Le ministre Dabilgou a, en sus, rappelé l’exemple de la Chine qui utilise, de nos jours, des véhicules hydrogènes et la Côte d’Ivoire qui amorce son envol vers les bus électriques favorables à l’environnement et au cadre de vie urbain. Le Directeur de cabinet (dircab) du maire de Ouagadougou, Martial Rigobert Tiendrébéogo, a salué le choix porté sur la commune capitale pour abriter les JFEC 2021. Il a relevé que ces « initiatives nationales d’amélioration du cadre de vie » viennent répondre aux problèmes posés par le développement « fulgurant » du secteur des transports au Burkina Faso marqué par une forte concentration des engins à deux, trois et quatre roues dans la capitale.

Le dircab du maire a dépeint l’augmentation de la population de Ouagadougou ces 15 dernières années (1 200 000 habitants en 2004 à plus de 3 000 000 d’habitants en 2021), caractérisée par l’intensité du trafic intra-urbain, l’accroissement du parc automobile, la présence «forte » des tricycles dans la capitale, etc.

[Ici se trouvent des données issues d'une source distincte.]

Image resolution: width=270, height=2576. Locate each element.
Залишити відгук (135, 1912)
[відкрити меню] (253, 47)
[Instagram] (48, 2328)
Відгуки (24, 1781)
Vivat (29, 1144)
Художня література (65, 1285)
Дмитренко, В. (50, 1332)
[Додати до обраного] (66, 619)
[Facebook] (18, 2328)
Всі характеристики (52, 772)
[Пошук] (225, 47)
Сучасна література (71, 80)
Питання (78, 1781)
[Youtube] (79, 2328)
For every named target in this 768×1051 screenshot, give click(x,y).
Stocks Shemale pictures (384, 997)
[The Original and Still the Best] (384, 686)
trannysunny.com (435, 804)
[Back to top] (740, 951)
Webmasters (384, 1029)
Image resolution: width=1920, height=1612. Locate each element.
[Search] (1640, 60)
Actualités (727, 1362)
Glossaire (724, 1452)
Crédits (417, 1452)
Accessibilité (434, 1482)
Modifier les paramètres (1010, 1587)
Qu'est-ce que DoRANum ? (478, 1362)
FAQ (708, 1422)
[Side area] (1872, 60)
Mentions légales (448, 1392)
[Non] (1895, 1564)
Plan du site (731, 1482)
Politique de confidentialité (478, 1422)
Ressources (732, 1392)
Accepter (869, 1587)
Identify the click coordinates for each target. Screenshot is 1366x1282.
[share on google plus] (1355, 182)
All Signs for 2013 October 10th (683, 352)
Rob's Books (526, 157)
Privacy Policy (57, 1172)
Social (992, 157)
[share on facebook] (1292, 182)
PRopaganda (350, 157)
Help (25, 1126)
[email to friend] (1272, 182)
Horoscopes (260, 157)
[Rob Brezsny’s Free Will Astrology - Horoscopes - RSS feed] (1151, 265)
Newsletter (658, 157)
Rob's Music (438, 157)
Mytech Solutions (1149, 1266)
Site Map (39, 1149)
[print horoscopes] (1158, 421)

Selon lui, il faut de façon indispensable, des transports durables (déplacements à pieds et à vélo pour des petites courses, adhésion au transport en commun) et des engins moins polluants. Le Directeur général (DG) de la préservation de l’environnement, Désiré Ouédraogo, a informé de la tenue d’un cross, des animations de plateau télé, des panels, etc., lors de la célébration des JFEC 2021.

Quant au représentant des PTF, Lassané Ouédraogo, il a ajouté que la croissance démographique est génitrice de problèmes urbains sur les plans sanitaire et environnemental à l’image du changement climatique. Il a rassuré que le secteur privé va jouer son rôle d’interpellateur des citoyens sur la question. A l’issue du lancement des JFEC 2021, des conducteurs d’engins ont subi un contrôle pour jauger la qualité de leurs montures.